The proposal, Coppola said, would have different members of council read one of these pre-scripted nondenominational prayers before the start of township meetings.
The list of prayers seems to draw from the Abrahamic tradition of a single supreme deity, whom the prayers refer to as “God,” but officials said they believe that the prayers are generic enough to pass constitutional muster.
The First Amendment of the U.S. Constitution generally has been interpreted to mean that governmental bodies can neither hinder nor overtly endorse a particular religious faith. At the same time, Congress, the state Legislature and number of local towns, including Atlantic City, Millville and Pleasantville, have opened meetings with prayer in recent years.
What was key for Galloway was the 1983 U.S. Supreme Court case Marsh v. Chambers, Coppola said. In that case, the majority found prayer before meetings was acceptable, because it was a communication of shared values rather than an explicitly religious practice.
“Any claims that this country wasn't founded on strong religious ties is false,” Coppola said. “It's just false.”
The township is home to a variety of Christian churches, representing Baptists, Methodists, Catholics and nondenominational evangelicals. Galloway Township is also home to the region’s largest Hindu temple and Unitarian Universalist congregation.

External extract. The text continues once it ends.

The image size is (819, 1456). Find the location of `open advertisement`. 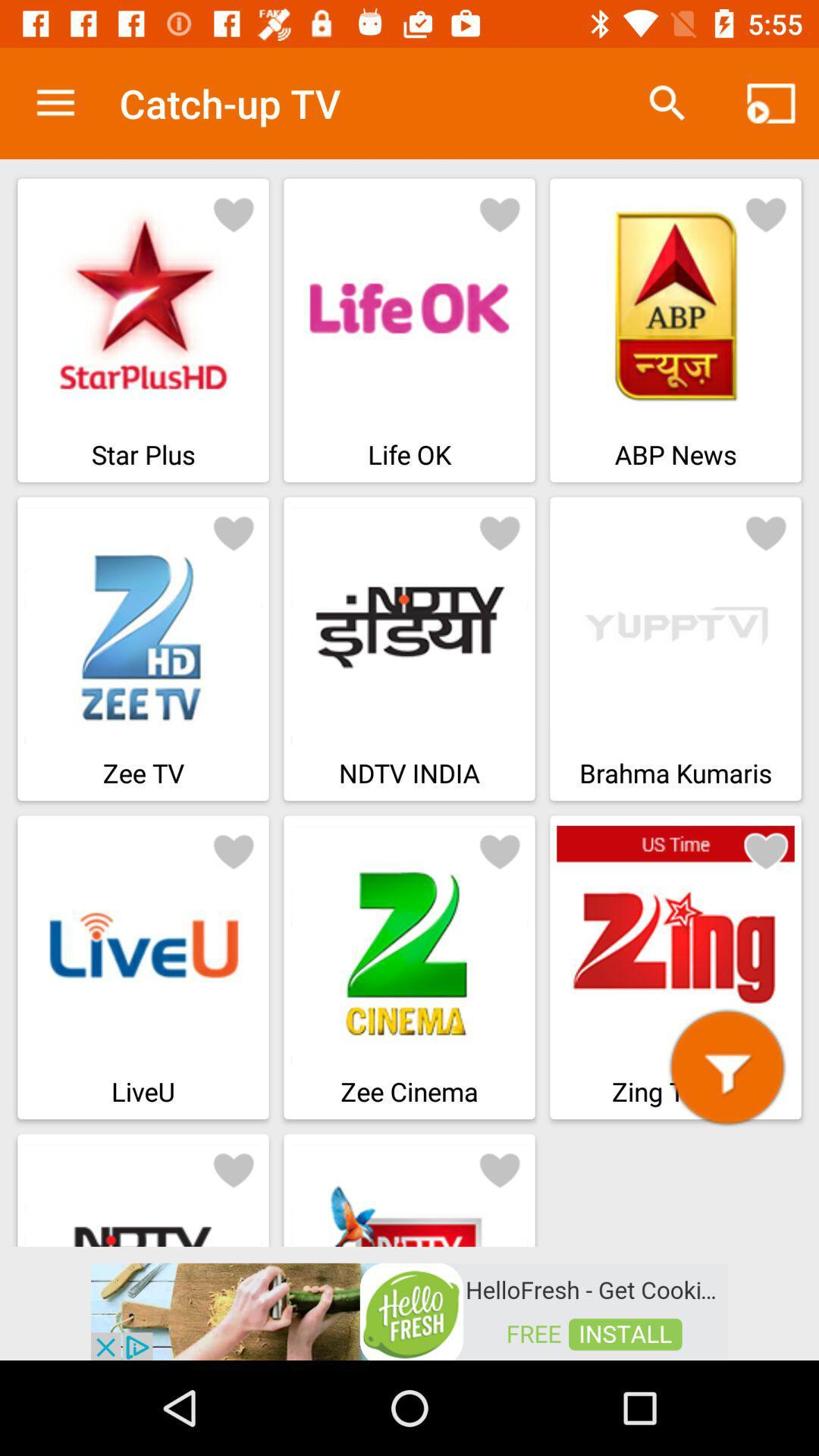

open advertisement is located at coordinates (410, 1310).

Township officials have batted around the idea of prayer before their meetings for more than a year without a suitable result, including giving volunteers a pre-scripted prayer to read and a moment of silence. Some remain unsatisfied by this result.
Tom Douglass, 63, has served for 22 years as pastor of Highland Community Church, a nondenominational Christian church in the township. He said he and other evangelical leaders in the township were disappointed the government-approved prayers do not mention Jesus Christ by name, thereby undermining a central tenant in Christian theology. The church leaders did not want to be limited, he said.
“(We) feel that if we’re going to come and pray, we as Christians come and pray in the name of Jesus,” Douglass said. “We, as pastors in the community don’t mind if they … invite Hindu, Muslim, Christian, Catholic. They can invite whoever they want to.”
Douglass said he and other church leaders plan to attend meetings and use the time allotted for public comment to pray.
“We’re not mad at them,” Douglass said. “We appreciate what they’re doing, but we feel that we should support them in the way that is biblically correct.” Douglass attended the Jan. 3 meeting, praying with Mayor Don Purdy and several council members afterward.
The prayer committee included council members Whitney Ullman and Jim McElwee. Ullman could not be reached for comment, but McElwee said he volunteered to say the first prayer.
McElwee, who said he identifies as Presbyterian but does not have a church he regularly attends, said he was “very happy” with the result.
“This certainly doesn’t exclude the clergy from coming to a council meeting,” McElwee said. “They can get up during the public speaking portion, they can pray, and they can do whatever they want. We’re not asking them to act as an agent of the government, but as far as the freedom of speech, they can get up and say whatever they want.”